他搬到了D区.C. in 1995 to cover the White House, and has been here ever since. More than 20 years ago, it didn’t take as long for a reporter to get a “hard pass” to cover the White House, the laminated card that lets journalists enter the White House briefing room without going through a complicated security protocol each time. 从那时起, he’s covered the White House under 12 press secretaries and four administrations, eventually moving over to Fox Radio. He also contributes to Fox Business TV.

几年前, Decker decided that a law degree would set him apart and let him explain legal issues—with confidence—to his audience. “When there are questions on executive orders or the constitutionality of the president’s travel ban or when Supreme Court decisions are handed down, Fox depends on me to provide insight,他说. His goal is to explain and distill concepts for the average listener who might not have any legal expertise.

It took Decker three and a half years of night classes at The George Washington University Law School (helped by a small tuition stipend from Fox). He timed it so that he would finish the course work before the beginning of the 2016 presidential election cycle, which meant finishing by December 2015. 在那之后, he had to figure out when he could take the bar exam.

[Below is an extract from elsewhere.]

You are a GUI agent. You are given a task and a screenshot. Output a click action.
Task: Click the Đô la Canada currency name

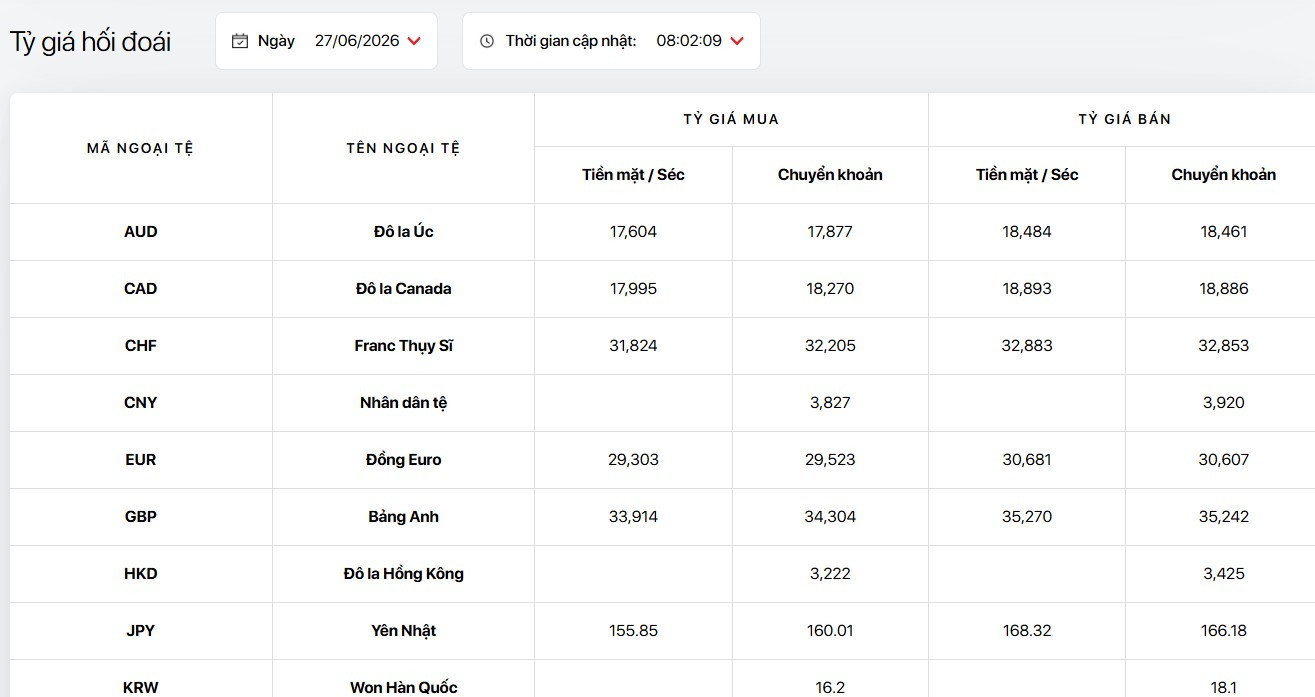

在他完成之后, the first available bar exam date was February 2016, in the middle of primary season. The second time it was offered was July 2016, in the midst of political conventions. The third time was February of 2017, just after the first 100 days of the Trump administration. Decker realized there would always be some reason not to take the exam, so he settled on July 2017.

Once he started studying, he put in a regular workday that ended at 5 p.m. 在那之后, he’d remain in his snug radio booth in the press area of the White House where he’d study for three hours straight, 星期一至星期五. On weekends he’d study from 5 a.m. 到5点或6点.m. 没有间断.

他通过了. “For all of the things I’ve done professionally, I think it’s the biggest accomplishment of my life,他说. But he has no plans to actually practice law. Having a law degree “opens doors,他说, but he’s plenty busy with the White House, with serving on the board of the White House Correspondents Association, and with his love of tennis.

He and his wife recently returned from a trip to Australia, where they took in the Australian Open, completing what he calls the “Decker Slam” goal of visiting all of the tennis opens.

He would also like to improve his French, although that may be tough in a time when the news cycle is so fast. A big story in the past would last 24 hours; now it often changes by the hour, he says. “The president tweets on North Korea, and we focus on that. And then he makes a statement on Iran, and we’re off in a different direction.”

Even with the chaos, he says, “There’s not a day I don’t take it for granted. I wouldn’t trade it for anything.”